EXCERPTED PASSAGE

Cd concentration in the blood, brain, and uterus
The study revealed the increased Cd concentrations in the whole blood, whole brain, and uterus of the female rats (Table 4). A subacute oral Cd administration at doses of 0.09–4.5 mg/kg b.w. resulted in a significant dose-dependent increase in the blood Cd concentration (Table 4).
Similar to the whole blood, we observed an increase in the whole brain Cd levels in a dose-dependent manner in Cd rats, compared to controls (Table 4). After a 30-day Cd administration at a dose of 0.09 mgCd/kg b.w., the increase in the whole brain Cd levels was insignificant, compared to pure control, while the administration of the higher doses (1.8 and 4.5 mgCd/kg b.w.) significantly enhanced the Cd concentration in the whole brain, and the increase was dose-dependent (five- and tenfold, respectively), as compared to the pure control group. The elevated Cd concentration in brain tissues persisted at the same level for successive 3 months after the exposure termination (Table 4). Moreover, a significant correlation between the Cd concentration in the whole blood and in brain tissues was observed in the examined females after both 30 days of exposure (R2 = 0.80) and 3 months following the termination of exposure (R2 = 0.87).
As in the brain, a significant increase in the Cd concentration in uterine tissues was found to be dose-dependent (Table 4). After 30 days of administration, the mean Cd concentration increase in uterine tissues depended on the dose, ~ 10× for 1.8 mgCd/kg and ~ 35× for 4.5 mgCd/kg, compared to the control group. There was a significant correlation between the Cd concentration in the blood and in the uterine tissues just after 30 days of Cd administration (R2 = 0.94), as well as 3 months after the exposure termination (R2 = 0.85). It should also be noted that Cd concentrations in uterine tissues were 5 to 14 times higher at 1.8 and 4.5 mgCd/kg, respectively, than in the brain. However, in the females receiving the two highest doses, Cd concentrations in the brain and uterus were found to be slightly decreased 3 months after the exposure termination (observation period), compared to the levels noted after 30 days of administration, while a dramatic reduction was observed in the blood (Table 4).

(Collected data)

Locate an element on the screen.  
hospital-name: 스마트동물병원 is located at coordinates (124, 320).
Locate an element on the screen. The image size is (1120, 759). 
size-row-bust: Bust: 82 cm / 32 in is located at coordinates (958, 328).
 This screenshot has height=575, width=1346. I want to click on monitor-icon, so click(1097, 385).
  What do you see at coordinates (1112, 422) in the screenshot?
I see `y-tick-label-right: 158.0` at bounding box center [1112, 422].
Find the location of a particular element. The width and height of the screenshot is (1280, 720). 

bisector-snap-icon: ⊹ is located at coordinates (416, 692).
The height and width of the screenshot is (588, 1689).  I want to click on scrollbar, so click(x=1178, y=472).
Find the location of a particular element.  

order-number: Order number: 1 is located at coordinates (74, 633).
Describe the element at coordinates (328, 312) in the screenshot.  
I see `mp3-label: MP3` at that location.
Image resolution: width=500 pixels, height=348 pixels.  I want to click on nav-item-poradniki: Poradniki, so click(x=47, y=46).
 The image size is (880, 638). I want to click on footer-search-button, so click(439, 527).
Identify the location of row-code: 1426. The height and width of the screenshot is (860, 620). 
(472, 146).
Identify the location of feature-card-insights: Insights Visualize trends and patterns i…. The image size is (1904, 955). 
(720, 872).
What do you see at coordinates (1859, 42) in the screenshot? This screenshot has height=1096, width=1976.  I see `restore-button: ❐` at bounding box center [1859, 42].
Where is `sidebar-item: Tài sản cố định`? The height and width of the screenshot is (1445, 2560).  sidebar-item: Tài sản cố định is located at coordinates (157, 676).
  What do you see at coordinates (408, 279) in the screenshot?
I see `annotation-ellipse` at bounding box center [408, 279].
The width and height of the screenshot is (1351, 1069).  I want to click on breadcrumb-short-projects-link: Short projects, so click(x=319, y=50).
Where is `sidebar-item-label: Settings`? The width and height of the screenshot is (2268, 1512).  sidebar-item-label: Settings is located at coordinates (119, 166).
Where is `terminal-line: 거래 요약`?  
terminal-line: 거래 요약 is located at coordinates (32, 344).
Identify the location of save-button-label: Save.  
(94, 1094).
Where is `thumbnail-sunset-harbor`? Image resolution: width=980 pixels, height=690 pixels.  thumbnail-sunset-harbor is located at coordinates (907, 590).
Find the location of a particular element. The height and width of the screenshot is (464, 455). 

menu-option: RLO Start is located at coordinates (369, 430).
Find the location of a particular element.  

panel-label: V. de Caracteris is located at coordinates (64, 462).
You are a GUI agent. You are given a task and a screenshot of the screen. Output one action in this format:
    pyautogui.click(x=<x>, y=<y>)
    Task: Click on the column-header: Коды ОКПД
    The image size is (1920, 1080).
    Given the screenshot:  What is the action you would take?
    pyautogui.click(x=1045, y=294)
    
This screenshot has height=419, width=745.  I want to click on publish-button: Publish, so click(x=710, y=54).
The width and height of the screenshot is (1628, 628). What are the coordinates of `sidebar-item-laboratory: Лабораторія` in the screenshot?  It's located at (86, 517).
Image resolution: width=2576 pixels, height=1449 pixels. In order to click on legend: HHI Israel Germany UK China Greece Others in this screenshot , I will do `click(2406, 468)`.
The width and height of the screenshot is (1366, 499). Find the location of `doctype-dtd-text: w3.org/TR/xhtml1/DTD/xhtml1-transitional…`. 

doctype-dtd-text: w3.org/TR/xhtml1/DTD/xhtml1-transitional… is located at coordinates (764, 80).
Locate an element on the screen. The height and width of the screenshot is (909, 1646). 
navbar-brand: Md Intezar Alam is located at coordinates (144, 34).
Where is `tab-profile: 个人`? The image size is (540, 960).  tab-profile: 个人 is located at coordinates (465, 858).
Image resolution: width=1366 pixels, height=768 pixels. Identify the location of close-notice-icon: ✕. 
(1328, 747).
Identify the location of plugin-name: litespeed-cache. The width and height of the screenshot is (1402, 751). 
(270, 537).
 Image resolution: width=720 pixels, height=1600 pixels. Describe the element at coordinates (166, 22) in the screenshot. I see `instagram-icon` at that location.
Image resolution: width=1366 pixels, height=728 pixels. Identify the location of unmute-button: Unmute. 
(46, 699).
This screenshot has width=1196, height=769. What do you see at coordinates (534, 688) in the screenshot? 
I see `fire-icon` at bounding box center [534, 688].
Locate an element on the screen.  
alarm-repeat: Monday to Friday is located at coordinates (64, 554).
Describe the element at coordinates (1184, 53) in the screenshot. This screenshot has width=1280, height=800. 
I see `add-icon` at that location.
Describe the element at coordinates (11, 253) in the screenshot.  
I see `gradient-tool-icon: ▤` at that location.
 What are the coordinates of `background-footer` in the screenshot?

DESCRIPTION OF THE TASK
Translate into Spanish this sentence from the passage on Cd concentration in the blood, brain, and uterus: "The elevated Cd concentration in brain tissues persisted at the same level for successive 3 months after the exposure termination (Table 4)."

THE COMPLETED TASK
La concentración elevada de Cd en los tejidos cerebrales se mantuvo al mismo nivel durante los 3 meses sucesivos tras la finalización de la exposición (Tabla 4).